Below are some entries. Copy each line that holds the string "shopping".

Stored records
______
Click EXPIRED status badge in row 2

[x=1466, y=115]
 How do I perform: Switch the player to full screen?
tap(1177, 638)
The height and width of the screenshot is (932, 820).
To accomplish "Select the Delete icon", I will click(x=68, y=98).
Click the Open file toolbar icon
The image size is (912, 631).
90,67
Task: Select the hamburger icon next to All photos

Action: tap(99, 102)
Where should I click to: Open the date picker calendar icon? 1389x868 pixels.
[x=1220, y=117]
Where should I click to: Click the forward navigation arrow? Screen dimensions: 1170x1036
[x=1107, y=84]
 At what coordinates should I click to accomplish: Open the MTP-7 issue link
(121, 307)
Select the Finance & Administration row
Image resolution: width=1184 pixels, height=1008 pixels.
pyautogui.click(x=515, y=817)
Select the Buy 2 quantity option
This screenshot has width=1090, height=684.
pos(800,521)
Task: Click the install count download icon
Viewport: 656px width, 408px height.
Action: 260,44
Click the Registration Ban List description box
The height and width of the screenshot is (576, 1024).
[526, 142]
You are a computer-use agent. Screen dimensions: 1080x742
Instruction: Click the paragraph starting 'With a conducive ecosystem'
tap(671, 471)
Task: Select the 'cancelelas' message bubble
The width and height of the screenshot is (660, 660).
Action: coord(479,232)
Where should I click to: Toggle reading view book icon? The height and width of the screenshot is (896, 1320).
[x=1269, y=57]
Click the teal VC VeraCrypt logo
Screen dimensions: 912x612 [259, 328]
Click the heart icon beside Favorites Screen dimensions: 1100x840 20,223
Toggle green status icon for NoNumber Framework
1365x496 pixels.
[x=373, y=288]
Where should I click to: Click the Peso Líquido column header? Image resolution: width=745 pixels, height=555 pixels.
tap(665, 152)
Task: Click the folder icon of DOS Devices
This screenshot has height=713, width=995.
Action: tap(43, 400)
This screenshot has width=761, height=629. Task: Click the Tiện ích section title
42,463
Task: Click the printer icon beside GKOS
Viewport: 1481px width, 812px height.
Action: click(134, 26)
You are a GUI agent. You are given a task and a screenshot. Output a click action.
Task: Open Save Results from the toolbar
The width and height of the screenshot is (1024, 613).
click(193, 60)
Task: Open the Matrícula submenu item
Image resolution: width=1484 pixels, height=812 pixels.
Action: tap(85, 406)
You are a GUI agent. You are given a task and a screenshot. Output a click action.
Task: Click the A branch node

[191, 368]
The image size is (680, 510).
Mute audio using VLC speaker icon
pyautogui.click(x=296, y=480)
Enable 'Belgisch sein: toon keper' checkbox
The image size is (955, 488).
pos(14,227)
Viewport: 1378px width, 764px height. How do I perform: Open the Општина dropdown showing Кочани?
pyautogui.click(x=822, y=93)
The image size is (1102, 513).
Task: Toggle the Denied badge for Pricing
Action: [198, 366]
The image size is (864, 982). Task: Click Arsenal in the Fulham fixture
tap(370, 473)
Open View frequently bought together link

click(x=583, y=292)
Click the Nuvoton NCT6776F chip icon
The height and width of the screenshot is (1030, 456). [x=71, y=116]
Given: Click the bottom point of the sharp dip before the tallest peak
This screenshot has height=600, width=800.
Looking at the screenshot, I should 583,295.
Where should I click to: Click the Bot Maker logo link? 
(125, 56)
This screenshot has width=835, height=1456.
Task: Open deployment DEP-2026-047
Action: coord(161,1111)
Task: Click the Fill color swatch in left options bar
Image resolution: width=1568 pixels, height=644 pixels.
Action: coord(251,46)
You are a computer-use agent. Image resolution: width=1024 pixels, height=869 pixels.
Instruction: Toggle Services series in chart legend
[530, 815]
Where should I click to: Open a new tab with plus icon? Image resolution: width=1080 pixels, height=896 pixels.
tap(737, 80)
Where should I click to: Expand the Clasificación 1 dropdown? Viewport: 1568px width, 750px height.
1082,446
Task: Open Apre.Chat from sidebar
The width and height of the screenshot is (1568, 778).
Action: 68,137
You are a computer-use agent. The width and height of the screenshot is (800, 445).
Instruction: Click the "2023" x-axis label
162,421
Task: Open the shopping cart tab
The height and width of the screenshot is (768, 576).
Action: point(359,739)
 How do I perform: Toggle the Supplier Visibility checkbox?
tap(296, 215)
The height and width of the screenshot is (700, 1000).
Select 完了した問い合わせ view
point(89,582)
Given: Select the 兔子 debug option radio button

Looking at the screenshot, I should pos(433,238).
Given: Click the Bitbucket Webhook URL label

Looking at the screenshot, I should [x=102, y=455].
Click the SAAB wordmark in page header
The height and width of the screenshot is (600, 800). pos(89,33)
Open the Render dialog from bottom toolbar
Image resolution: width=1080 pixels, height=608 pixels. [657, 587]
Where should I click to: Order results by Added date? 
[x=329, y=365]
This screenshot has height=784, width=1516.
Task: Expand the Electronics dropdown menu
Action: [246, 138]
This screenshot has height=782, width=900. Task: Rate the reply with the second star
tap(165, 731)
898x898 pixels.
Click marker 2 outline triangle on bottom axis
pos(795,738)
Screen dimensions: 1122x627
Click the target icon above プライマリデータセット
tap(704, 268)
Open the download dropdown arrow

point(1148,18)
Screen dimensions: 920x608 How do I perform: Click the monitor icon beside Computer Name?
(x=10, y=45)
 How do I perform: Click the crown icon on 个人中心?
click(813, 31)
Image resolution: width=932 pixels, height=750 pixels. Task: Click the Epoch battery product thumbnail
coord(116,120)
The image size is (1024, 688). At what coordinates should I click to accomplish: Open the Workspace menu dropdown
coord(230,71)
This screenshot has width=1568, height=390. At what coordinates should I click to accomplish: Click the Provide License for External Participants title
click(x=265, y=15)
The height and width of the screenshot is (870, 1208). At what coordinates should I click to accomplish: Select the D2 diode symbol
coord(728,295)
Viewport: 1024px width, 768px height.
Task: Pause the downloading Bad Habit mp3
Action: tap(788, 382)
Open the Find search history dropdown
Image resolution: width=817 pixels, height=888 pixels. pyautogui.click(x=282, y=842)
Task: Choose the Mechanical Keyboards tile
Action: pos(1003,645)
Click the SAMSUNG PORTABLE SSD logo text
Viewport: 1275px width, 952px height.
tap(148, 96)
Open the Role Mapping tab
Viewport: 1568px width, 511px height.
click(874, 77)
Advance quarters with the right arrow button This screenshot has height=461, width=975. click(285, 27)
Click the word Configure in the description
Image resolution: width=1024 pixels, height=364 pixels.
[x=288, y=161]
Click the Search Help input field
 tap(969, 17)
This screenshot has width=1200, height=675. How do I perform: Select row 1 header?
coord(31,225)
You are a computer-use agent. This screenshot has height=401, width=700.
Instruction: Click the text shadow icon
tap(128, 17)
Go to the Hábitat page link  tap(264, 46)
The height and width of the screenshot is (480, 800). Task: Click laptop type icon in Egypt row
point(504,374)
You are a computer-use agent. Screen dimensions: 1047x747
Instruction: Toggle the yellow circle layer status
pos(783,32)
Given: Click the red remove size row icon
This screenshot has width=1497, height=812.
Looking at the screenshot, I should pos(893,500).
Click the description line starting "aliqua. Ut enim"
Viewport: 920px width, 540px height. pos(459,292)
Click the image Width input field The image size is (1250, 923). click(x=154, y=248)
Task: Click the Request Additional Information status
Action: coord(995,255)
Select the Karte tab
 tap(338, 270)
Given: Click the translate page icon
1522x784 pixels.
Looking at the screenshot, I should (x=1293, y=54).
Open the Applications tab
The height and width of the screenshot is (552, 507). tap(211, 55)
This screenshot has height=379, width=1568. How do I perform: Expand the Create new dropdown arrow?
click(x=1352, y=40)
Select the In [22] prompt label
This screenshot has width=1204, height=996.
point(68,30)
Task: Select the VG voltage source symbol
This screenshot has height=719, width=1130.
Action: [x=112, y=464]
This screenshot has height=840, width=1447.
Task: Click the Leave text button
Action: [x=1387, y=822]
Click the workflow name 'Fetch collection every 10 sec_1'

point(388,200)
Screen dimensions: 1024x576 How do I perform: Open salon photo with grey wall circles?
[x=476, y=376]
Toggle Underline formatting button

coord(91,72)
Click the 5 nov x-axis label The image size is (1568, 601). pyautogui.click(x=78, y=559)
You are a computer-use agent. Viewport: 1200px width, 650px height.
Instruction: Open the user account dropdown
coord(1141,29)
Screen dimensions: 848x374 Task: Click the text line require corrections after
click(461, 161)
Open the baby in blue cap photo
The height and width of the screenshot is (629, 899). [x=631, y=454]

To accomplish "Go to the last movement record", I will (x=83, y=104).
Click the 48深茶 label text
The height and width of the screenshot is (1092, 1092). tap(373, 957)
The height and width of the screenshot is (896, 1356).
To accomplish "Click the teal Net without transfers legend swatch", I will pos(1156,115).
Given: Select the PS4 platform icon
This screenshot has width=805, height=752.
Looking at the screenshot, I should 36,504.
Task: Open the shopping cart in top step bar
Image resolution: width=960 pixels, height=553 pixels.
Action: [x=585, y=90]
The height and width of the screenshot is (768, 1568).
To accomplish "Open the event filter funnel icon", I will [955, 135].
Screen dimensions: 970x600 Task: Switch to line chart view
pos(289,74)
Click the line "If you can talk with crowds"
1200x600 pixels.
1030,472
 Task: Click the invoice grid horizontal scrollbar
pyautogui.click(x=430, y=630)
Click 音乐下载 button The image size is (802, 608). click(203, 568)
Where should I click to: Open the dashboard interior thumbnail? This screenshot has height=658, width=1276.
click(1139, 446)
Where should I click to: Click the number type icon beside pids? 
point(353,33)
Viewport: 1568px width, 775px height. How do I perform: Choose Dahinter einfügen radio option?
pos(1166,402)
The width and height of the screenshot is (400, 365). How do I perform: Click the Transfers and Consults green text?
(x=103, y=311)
______
> EXERCISE ANSWER:
Task: Open the shopping cart tab
Task: Open the shopping cart in top step bar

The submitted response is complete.